» **The problem**
Reproduce the data word for word, everything from its first line down to and including the line that contains "tap(1460, 136)".

» **Records for this task**
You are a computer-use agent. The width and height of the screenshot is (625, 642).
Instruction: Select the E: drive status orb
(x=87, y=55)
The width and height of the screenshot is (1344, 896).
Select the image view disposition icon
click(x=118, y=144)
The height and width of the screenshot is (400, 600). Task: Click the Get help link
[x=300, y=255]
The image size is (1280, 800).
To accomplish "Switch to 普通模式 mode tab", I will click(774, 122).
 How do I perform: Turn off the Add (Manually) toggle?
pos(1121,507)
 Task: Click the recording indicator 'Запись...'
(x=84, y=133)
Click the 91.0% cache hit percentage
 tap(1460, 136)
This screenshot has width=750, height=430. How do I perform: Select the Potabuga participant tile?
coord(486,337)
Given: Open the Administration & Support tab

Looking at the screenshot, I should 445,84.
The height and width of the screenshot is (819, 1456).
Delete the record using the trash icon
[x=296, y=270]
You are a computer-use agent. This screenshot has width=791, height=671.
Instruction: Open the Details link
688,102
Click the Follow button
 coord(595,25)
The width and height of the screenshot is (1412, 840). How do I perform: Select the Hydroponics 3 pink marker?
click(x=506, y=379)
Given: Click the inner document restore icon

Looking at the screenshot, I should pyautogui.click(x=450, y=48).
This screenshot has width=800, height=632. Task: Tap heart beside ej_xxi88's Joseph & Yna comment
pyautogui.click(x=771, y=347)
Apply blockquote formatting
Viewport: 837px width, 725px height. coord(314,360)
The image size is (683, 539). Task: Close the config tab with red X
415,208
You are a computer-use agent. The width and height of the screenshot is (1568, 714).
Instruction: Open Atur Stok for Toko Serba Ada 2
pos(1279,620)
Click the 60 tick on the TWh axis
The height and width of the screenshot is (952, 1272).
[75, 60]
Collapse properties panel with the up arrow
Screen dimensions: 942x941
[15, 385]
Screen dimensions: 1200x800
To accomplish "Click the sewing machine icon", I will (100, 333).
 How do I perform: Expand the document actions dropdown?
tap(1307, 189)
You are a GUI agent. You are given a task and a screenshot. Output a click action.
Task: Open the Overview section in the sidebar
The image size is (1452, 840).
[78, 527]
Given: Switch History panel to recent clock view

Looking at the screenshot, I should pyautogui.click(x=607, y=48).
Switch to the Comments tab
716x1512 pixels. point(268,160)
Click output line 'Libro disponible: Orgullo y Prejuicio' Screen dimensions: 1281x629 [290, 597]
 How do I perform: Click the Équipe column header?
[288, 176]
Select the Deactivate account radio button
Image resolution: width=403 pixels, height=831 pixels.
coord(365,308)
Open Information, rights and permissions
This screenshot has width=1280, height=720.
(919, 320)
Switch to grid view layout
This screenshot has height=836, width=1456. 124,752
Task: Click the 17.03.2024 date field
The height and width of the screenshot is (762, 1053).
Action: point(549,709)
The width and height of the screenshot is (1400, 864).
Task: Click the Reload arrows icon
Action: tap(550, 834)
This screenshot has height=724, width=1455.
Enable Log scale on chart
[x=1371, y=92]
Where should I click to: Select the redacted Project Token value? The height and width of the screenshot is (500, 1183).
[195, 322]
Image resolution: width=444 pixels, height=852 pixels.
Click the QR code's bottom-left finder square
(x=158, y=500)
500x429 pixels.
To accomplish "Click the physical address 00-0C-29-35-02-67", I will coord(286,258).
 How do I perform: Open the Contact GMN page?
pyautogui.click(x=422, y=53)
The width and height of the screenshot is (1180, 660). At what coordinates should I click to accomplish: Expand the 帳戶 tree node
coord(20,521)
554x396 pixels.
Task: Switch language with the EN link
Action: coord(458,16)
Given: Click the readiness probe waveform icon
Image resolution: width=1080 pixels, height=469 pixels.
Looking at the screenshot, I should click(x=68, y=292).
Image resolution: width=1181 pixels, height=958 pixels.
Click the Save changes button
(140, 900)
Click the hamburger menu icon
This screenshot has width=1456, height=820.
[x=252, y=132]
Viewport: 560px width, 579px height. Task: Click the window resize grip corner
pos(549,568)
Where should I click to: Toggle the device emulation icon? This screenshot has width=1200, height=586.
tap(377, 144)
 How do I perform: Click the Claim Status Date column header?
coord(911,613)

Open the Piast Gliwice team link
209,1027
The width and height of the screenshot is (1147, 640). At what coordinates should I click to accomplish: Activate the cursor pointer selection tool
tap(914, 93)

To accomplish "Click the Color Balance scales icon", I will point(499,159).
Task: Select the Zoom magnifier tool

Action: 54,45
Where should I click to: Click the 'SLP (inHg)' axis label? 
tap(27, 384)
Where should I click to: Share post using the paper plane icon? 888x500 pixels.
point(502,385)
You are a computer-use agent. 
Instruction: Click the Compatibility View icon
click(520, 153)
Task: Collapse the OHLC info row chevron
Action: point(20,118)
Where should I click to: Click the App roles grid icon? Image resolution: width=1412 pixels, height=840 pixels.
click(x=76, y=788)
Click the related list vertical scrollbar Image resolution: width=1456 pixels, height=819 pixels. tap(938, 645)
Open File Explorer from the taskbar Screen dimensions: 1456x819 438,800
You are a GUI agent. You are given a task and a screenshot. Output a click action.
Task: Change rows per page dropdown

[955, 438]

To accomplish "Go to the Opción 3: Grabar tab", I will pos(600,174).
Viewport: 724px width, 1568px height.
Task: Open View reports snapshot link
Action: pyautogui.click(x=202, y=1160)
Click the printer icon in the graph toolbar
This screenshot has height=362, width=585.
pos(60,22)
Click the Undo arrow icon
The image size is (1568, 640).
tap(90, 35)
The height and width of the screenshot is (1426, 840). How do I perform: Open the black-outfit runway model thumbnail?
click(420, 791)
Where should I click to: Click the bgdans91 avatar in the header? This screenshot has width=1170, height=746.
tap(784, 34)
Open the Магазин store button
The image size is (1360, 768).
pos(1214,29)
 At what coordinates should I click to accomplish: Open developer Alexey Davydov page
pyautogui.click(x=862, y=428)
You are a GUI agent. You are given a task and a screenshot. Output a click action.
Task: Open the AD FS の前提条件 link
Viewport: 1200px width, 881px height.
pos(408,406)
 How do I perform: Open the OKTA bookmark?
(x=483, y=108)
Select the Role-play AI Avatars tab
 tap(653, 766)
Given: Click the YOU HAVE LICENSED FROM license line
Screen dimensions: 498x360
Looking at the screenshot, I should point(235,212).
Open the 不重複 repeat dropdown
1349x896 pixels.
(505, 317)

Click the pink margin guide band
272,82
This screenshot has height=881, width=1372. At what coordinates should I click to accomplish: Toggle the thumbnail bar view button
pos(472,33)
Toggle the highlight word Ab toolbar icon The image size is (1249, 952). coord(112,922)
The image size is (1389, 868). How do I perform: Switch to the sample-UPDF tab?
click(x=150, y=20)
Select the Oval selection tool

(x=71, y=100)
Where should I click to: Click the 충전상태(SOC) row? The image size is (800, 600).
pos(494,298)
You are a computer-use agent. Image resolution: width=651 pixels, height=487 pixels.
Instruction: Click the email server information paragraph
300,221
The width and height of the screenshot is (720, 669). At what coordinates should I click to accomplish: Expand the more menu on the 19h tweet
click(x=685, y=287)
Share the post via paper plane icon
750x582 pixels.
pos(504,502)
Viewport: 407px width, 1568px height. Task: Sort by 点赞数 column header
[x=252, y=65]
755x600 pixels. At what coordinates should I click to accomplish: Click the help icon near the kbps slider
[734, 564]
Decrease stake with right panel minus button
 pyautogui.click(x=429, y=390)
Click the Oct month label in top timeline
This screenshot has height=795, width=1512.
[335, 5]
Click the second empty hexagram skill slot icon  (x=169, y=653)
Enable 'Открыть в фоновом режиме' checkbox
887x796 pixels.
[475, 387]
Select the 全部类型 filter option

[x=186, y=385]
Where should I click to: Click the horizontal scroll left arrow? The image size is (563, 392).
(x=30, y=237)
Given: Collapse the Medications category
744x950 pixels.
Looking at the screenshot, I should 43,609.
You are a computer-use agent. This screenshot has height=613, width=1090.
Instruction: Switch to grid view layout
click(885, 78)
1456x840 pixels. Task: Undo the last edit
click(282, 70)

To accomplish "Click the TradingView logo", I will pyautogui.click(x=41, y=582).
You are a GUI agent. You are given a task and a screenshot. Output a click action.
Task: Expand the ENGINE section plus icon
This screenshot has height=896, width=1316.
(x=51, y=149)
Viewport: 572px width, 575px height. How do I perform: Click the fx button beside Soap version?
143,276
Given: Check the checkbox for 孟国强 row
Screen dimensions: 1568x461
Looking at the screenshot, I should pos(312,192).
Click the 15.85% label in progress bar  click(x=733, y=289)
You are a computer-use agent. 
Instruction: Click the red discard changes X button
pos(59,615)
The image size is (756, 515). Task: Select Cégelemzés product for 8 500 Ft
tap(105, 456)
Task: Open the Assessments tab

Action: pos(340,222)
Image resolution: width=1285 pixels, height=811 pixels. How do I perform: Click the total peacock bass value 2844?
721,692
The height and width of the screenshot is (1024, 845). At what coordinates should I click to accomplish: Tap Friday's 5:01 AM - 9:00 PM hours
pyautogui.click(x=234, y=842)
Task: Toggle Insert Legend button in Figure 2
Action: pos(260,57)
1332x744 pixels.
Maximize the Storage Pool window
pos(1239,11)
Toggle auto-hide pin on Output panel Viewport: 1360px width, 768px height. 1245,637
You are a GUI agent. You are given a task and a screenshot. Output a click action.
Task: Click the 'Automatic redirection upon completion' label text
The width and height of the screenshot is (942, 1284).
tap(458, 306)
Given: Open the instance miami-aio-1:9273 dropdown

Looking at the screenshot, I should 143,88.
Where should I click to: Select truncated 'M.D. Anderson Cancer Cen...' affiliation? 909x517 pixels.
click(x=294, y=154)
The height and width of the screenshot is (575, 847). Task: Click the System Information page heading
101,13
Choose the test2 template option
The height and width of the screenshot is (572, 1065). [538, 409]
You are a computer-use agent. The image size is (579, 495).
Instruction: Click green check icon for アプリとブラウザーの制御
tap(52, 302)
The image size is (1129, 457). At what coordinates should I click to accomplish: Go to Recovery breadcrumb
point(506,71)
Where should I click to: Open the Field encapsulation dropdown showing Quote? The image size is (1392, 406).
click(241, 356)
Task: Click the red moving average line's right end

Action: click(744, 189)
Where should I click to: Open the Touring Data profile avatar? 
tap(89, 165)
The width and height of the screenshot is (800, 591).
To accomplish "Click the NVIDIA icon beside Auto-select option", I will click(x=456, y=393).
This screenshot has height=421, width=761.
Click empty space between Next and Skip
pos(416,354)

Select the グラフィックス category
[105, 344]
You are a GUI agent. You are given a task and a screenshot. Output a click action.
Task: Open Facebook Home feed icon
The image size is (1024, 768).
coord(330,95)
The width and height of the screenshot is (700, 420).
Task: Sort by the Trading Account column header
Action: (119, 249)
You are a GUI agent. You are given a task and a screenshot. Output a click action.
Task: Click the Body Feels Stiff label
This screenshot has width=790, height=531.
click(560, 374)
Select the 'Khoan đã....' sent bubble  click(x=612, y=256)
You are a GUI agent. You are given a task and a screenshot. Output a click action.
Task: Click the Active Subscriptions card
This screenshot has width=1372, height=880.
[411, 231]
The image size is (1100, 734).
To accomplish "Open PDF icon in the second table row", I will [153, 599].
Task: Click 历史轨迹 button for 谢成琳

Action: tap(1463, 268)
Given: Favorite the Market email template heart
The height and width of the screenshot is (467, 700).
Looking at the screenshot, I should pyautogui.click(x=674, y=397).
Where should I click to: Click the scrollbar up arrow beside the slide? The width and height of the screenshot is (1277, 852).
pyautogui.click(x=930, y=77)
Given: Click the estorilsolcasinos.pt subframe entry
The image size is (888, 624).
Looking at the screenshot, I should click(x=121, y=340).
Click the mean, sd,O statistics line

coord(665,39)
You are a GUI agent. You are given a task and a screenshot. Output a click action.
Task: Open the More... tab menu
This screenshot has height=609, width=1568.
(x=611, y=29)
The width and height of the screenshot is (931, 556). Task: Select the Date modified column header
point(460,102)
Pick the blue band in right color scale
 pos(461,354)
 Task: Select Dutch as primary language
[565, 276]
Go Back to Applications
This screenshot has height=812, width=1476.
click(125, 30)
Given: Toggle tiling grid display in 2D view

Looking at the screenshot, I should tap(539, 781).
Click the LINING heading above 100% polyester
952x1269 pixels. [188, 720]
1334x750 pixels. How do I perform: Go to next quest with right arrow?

» **Exercise result**
You are a computer-use agent. The width and height of the screenshot is (625, 642).
Instruction: Select the E: drive status orb
(x=87, y=55)
The width and height of the screenshot is (1344, 896).
Select the image view disposition icon
click(x=118, y=144)
The height and width of the screenshot is (400, 600). Task: Click the Get help link
[x=300, y=255]
The image size is (1280, 800).
To accomplish "Switch to 普通模式 mode tab", I will click(774, 122).
 How do I perform: Turn off the Add (Manually) toggle?
pos(1121,507)
 Task: Click the recording indicator 'Запись...'
(x=84, y=133)
Click the 91.0% cache hit percentage
 tap(1460, 136)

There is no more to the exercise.